Quoted passage -

:::

Subject: Re: toolchain/22118: make won't compile with -Wcast-qual -Wstrict-prototypes and more
To: None <woods@weird.com>
From: Ben Harris <bjh21@netbsd.org>
List: tech-toolchain
Date: 07/16/2003 23:32:07
In article <m19cqyL-000B44C@proven.weird.com> you write:
>[ On Wednesday, July 16, 2003 at 02:47:08 (-0400), der Mouse wrote: ]
>> Subject: Re: toolchain/22118: make won't compile with -Wcast-qual -Wstrict-prototypes and more
>>
>> >> Using `char foo[] = "string"' does de-const the string.
>> 
>> Not really; it was never const to begin with, because the double-quoted
>> text is not a string constant in the usual sense; it is an initializer,
>> an abbreviation for { 's', 't', 'r', 'i', 'n', 'g', '\0' } (modulo the
>> removal of the trailing '\0' if the string's length exactly matches the
>> declared size of the array).
>
>I beg to differ, as do Harbison and Steele, page 30, section 2.7.4.

ISO/IEC 9899:1990 (section 6.5.7) says:

# An array of character type may be initialized by a character string
# literal, optionally enclosed in braces.  Successive characters of the
# character string literal (including the terminating null character if
# there is room or if the array is of unknown size) initialize the elements
# of the array.

If this isn't clear enough, example 7 in that section says:

# The declaration
#       char s[] = "abc", t[3] = "abc";
# defines "plain" char array objects s and t whosee elements are initialized
# with character string literals.  This declaration is identical to
#       char s[] = { 'a', 'b', 'c', '\0' },
#            t[] = { 'a', 'b', 'c' };

which pretty clearly agrees with der Mouse.

:::

(Stored items)

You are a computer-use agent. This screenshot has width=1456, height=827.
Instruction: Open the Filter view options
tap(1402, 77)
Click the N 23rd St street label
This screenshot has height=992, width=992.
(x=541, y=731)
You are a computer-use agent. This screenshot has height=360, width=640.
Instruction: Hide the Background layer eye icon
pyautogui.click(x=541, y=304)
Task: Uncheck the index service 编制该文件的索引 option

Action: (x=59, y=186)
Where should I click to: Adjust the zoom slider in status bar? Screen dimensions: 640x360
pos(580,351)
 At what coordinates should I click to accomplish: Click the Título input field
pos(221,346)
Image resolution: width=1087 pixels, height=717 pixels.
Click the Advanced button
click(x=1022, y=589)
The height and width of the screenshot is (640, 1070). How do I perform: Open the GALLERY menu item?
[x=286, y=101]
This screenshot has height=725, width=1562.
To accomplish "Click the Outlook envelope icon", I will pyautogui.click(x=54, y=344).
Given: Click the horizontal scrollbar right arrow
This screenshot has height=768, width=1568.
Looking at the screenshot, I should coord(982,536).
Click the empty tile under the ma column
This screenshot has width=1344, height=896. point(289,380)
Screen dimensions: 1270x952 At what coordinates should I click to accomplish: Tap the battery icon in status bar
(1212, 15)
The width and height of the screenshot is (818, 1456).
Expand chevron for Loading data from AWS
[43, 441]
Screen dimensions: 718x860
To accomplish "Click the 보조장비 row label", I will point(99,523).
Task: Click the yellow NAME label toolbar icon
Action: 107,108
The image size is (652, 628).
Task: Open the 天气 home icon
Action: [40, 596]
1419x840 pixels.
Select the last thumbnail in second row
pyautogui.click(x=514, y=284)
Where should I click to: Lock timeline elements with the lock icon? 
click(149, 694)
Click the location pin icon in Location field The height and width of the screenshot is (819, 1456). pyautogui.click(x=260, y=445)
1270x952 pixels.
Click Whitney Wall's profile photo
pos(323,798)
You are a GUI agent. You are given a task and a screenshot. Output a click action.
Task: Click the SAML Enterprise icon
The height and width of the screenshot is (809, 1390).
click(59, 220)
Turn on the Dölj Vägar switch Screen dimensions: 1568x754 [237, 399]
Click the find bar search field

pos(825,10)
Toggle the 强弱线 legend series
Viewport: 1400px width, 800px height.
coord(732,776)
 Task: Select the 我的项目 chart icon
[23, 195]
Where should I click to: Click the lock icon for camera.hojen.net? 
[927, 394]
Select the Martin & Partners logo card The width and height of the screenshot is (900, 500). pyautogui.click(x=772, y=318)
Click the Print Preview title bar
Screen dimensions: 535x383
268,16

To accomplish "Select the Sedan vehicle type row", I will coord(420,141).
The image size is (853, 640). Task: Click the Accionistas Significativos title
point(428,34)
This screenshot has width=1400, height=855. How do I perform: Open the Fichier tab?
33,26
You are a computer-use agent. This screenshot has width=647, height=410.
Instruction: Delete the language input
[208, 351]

:::

Written tasks -
A – Return the passage of the mailing list post from "# An array of" to "of the array.".
B – Decide whether each statement agrees with the mailing list post. Answer yes or no, and quote the words from the post that settle it.
(i) The post cites section 6.5.7 of ISO/IEC 9899:1990.
(ii) The quoted standard says a character array may be initialized by a string literal only when no braces are used.
(iii) In example 7, the expansion given for t includes a terminating null character.
The stored items play no part in this work.

The replies -
A –
# An array of character type may be initialized by a character string
# literal, optionally enclosed in braces.  Successive characters of the
# character string literal (including the terminating null character if
# there is room or if the array is of unknown size) initialize the elements
# of the array.

B –
(i) Yes: "ISO/IEC 9899:1990 (section 6.5.7) says:"
(ii) No: "optionally enclosed in braces."
(iii) No: "t[] = { 'a', 'b', 'c' };"